According to the interview, where was the writer supposed to be at the time of speaking?

Supplied passage:
# # #

A fifty rand note is stolen in a minibus in Johannesburg on the way to Soweto and because there are Zimbabweans on the bus, automatically they become suspects.
The Fifty Rand Note shows how South Africa is carrying the continent. It is known that Zimbabweans work and most employers trust their resourcefulness, industriousness and energy.
But they are hated for that by some nationalities. Once more, I want to cry as I narrate this. That made me author that book.
MM: Is there any of your stories that you read and re-read? If so, why do you do that and what does that do to you?
NTN: I read and re-read all my works. It is not possible to say, I like this story more than this. All my stories are like my children and I like them.
Of course, as I read them now, I want to change here and there an expression or the point of view itself. The writing continues even when the stories are already published.
MM: It seems to me that A Portrait of Emlanjeni appears to be your major work. It has received good reviews. What seems to inspire the works of key writers from southern Zimbabwe?
NTN: A Portrait of Emlanjeni surprises me too in that regard. The reviewers like it. I think it is because of the themes in the story. I think it is about the honest narrative voice.
As I am talking to you, I am supposed to be in Maryland in the United States, where I was invited to carry out workshops on any theme from that novel. The festival started on August 1 and ends on the 10th.
When I wrote the story, I wanted to show the beautiful aspects of my Ndebele culture and to find ways of preserving it.
I wrote A Portrait of Emlanjeni after writing The Fifty Rand Note. Brother, I come from Emlanjeni itself and I have realised that the most successful writers are those who write about the people and places they know.
MM: What do you think Zimbabweans can do collectively for the good of the country?
NTN: As Zimbabweans, we need to have respect for each other as a people. In my view, the economic woes have caused the people to lose essence of being. We have lost Ubuntu.
Respect starts with being responsible in every aspect of our life, at home and at work. We so much lack integrity as a people. And this is alarming.
Skilled people are running away to go and build other nations while the country wallows in disorder and poverty and yet we have everything we need from minerals to land, industry and human resources in Zimbabwe. This is heartbreaking.
Recently, I learnt that in our universities, children are no longer allowed to read literature in Ndebele, Shona and even English.

# # #

Provided information:
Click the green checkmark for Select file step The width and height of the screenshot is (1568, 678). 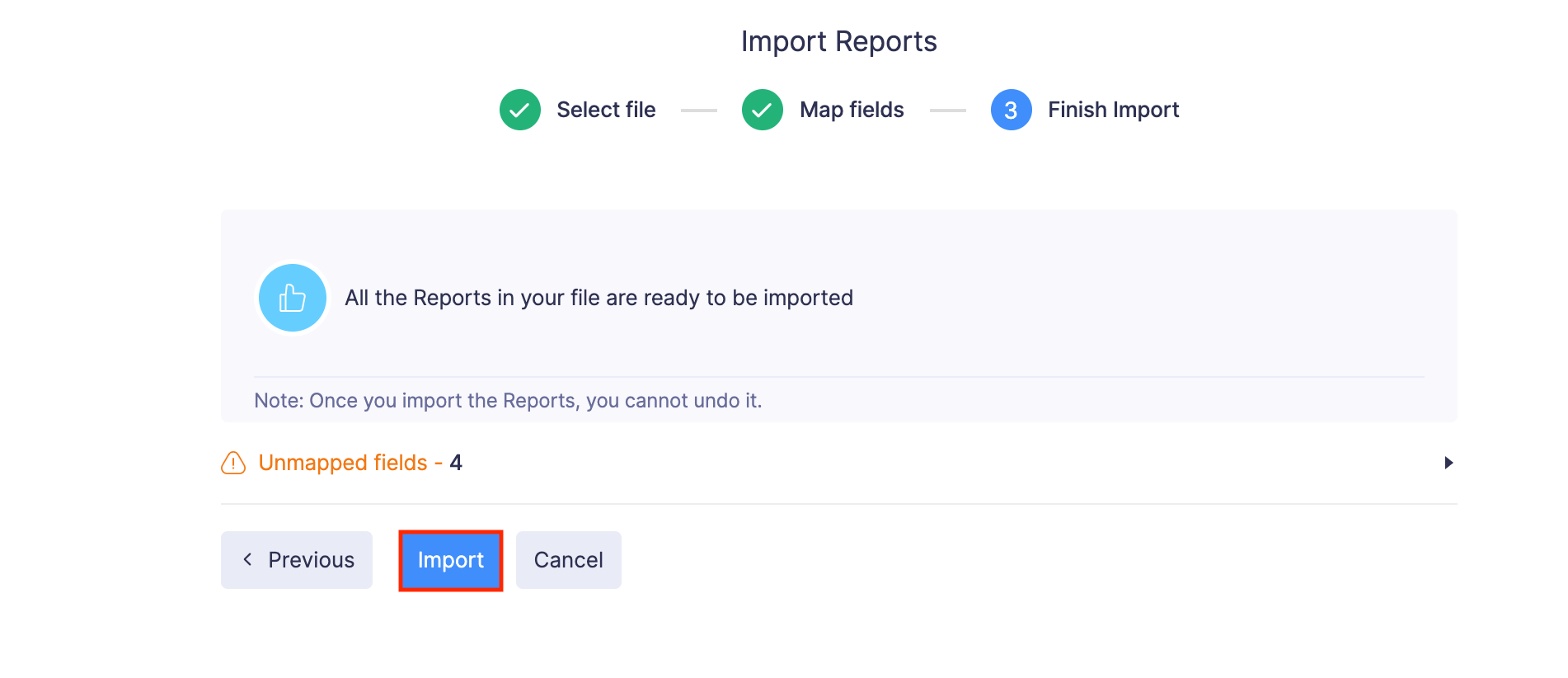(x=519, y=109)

# # #

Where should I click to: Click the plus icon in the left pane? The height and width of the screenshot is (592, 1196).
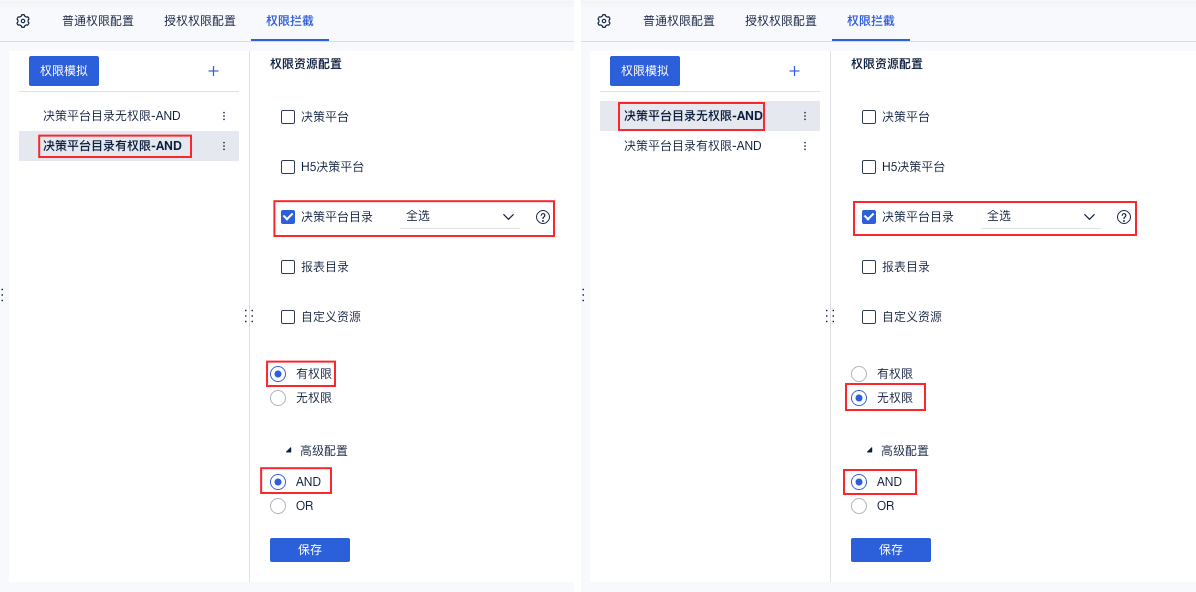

# # #

Expected output: In Maryland in the United States, running workshops on themes from A Portrait of Emlanjeni.